Page 63 of Poetry of Flowers

“I’ll pay you an extra twenty dollars if you wash the eggs for him” Kayden said, and the server’s fake smile finally returned.

“Alright, you want eggs and...?”

“Just eggs and a slice of bread toasted for one and a half minutes, please.”

“Alright.”

“Pancakes with butter for me,” I told him and put the menu down.

Kayden nodded next to me, “The same for me.”

The server nodded, but his smile fell as soon as he turned to walk away. He was definitely in the wrong job.

“Why was it not common to wash eggs?” Theo made a confused face while he glanced at a table with some other teenagers. The diner was full at this time, school started in an hour, and the breakfast menu here was cheap. A few years back, I wished I could eat in a café or diner each morning before school. I wasn’t good at cooking or baking, which didn’t make it any easier to raise my brother. Watching videos and tutorials on the internet didn’t help, the food always came out bland— on a good day. Remy once already threw a waffle at me when he was five years old because I accidentally put salt in it instead of sugar. It wasn’t my fault, though.

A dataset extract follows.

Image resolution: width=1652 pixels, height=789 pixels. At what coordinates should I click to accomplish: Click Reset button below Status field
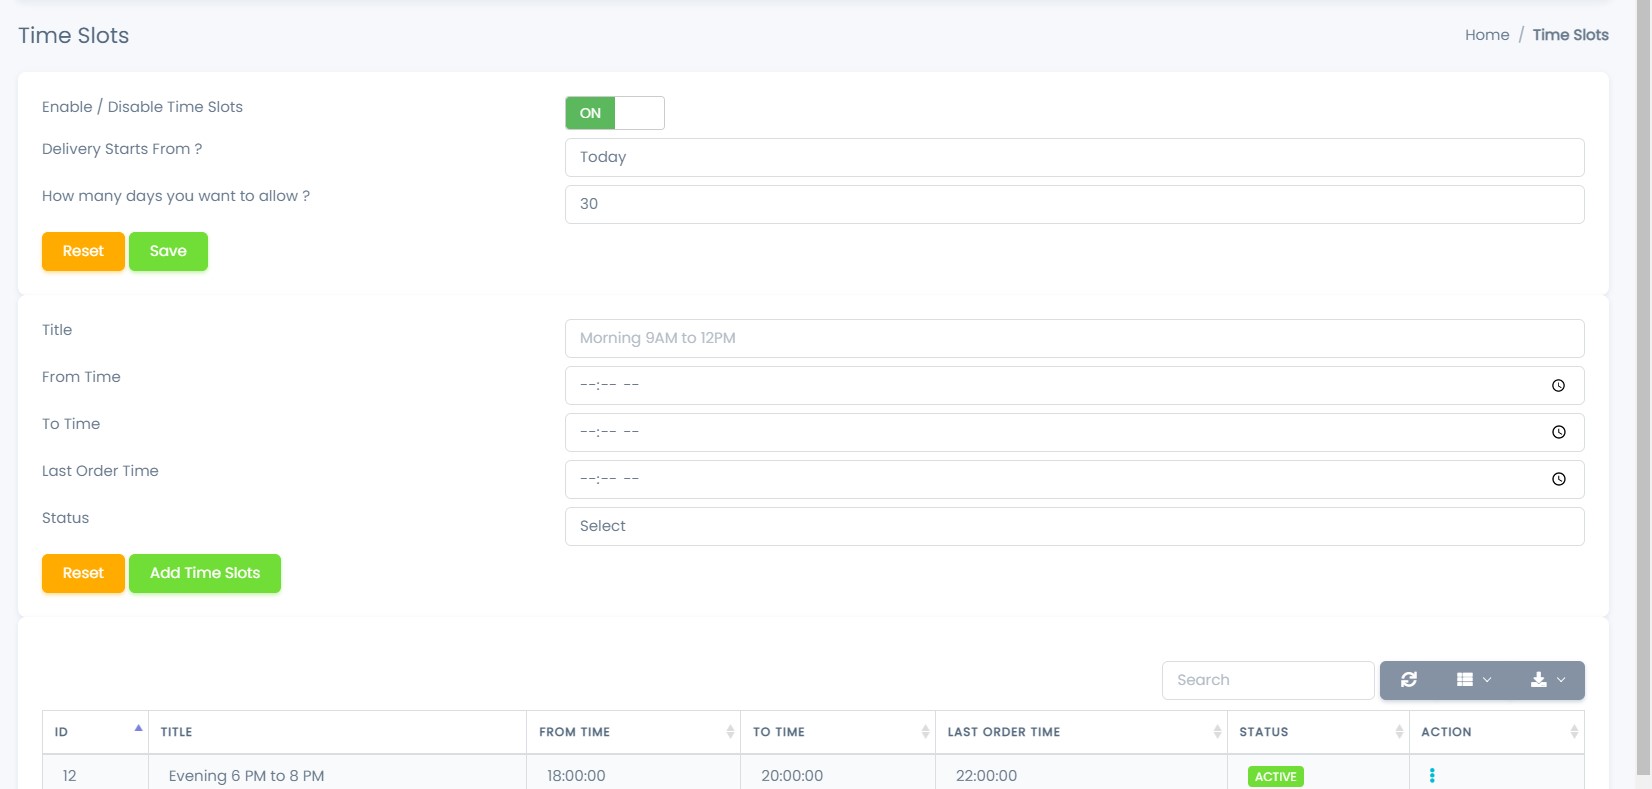(83, 574)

This was the last weekend I let my father buy our groceries and pack them away. In one of his bourbon hazes, he had put it in our sugar container.

It was so dangerous with a young kid around, too. Once he’d even hidden whiskey in a box of apple juice. I was only nine when all of this had started, it was hard to convince dad to let me do the tasks he was supposed to do. He told me several times it was a mistake, and he would never do that again. I should give him some credit as a father for raising me all those years. After all, I was still alive. Just that Mom had still been alive then too, and he wasn’t drowning his loss in liquor.

Living in the past wouldn’t change anything nor do me any good. The only thing I could hope for was that him going to rehab would change things for the better. My father wasn’t a bad man, he was the man who told me bedtime stories in English when Mom told me them always in French so that I could learn faster. He was the one who adored watching Mickey Mouse or Winx with me every morning.

I missed the man that my father had once been with my whole heart, wishing he would come back to me. This time the chance seemed real.

Kayden was a remarkable cook and baker. Every other week I questioned myself where he got that from because it was not just amazing but splendid. Especially his cinnamon buns. He was so good at making them taste like heaven on Earth. They were truly mouth orgasms. I could call myself lucky to live right next to him, even though I believed he would bring me and Remy some if we lived on the other end of our small town.

The pancakes finally arrived, and they tasted so good, I gobbled them up in no time.

I’ve loved pancakes since I’m little, Mom used to draw smiley faces on them with chocolate before she served them to me and Dad.

“Are you feeling better?” I asked my cousin after swallowing the last bite. Yesterday’s weed had given her a headache.

My cousin nodded, “Yeah, waffles always help, but I won’t ever smoke a joint with strangers again.”

She sipped on her orange juice before she grinned at me. “Doyoufeel better now?”

Oh, you sneaky—

“Why should you feel better, is everything okay?”

I turned to Kayden, who looked down at me. He was blessed with a long torso and I with long legs, he seemed much taller than me when we sat down, and since this morning I knew that it was a beautiful long torso, I just wanted to write poems about all day long. Or place kisses on it.

“Tillie?”

Oh, right.

“Autumn asked because I had a stomachache this morning. It’s gone now,” I lied with a smile.

Yeah, I had a stomachache because I got nervous, and the butterflies tried to crawl their way out of me. I was glad the butterflies were just metaphorical; otherwise I would throw up now at the thought of them inside me.

“Was it because of me?” Kayden asked me, his voice a whisper so our friends who once again had an argument wouldn’t hear us.

He placed his hand on my knee.

He placed his hand on my knee.

Oh my God.

Once we could touch each other casual, but today his hand felt like glowing coal burning through my skin.

“No, no it was- yes, it was because of you but don’t you dare think too highly of yourself now,” I shot back with a small nervous laugh.